The data sets with this additional information appear in Catalog in Studio. This provides initial insight into each discovered data set, and lets you decide if the data set is a useful candidate for further exploration and analysis.

In addition to automatically-applied enrichments, you can also apply enrichments using Transform in Studio, for a project data set. From Transform, you can configure parameters for each type of enrichment. In this case, an enrichment is simply another type of available transformation.
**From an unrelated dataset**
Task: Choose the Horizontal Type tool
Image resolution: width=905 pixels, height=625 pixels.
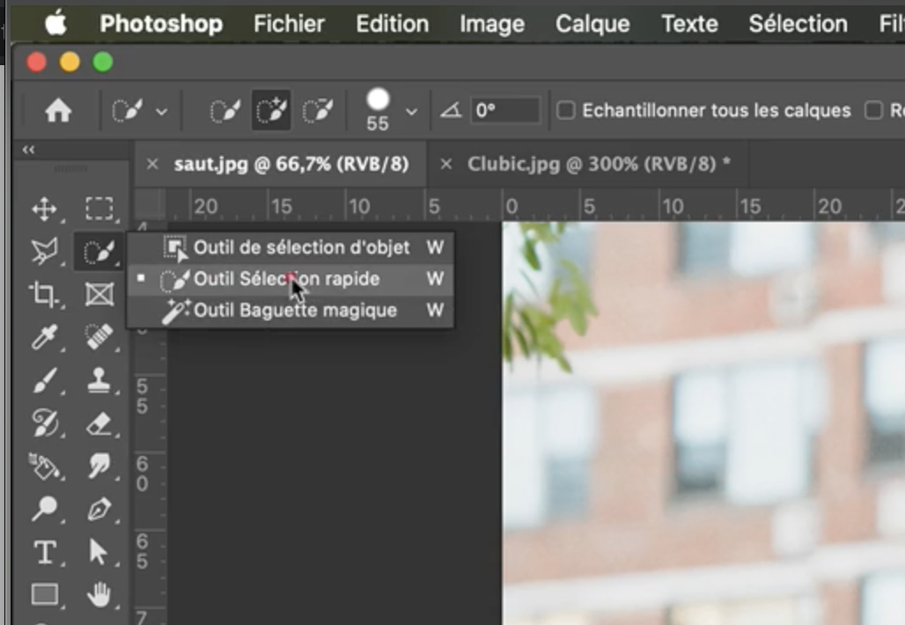Action: (x=44, y=552)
Some enrichments allow you to add additional derived meaning to your data sets, while others allow you to address invalid or inconsistent values.

Transformations

Transformations are changes to a data set. Transformations allow you to perform actions such as:
  • Changing data types
  • Changing capitalization of values
  • Removing attributes or records
  • Splitting columns
  • Grouping or binning values
  • Extracting information from values

Transformations can be thought of as a substitute for an ETL process of cleaning your data before or during the data loading process. Transformations can be used to overwrite an existing attribute, or create new attributes.

Most transformations are available directly as specific options in Transform in Studio. Some transformations are enrichments.

The custom transformation option lets you use the Groovy scripting language and a list of custom, predefined Groovy functions available in Big Data Discovery, to create a transformation formula.

Exporting data from Big Data Discovery into HDFS

You can export the results of your analysis from Big Data Discovery into HDFS/Hive, this is known as exporting to HDFS.

From the perspective of Big Data Discovery, the process is about exporting the files from Big Data Discovery into HDFS/Hive. From the perspective of HDFS, you are importing the results of your work from Big Data Discovery into HDFS. In Big Data Discovery, the Dgraph HDFS Agent is responsible for exporting to HDFS and importing from it.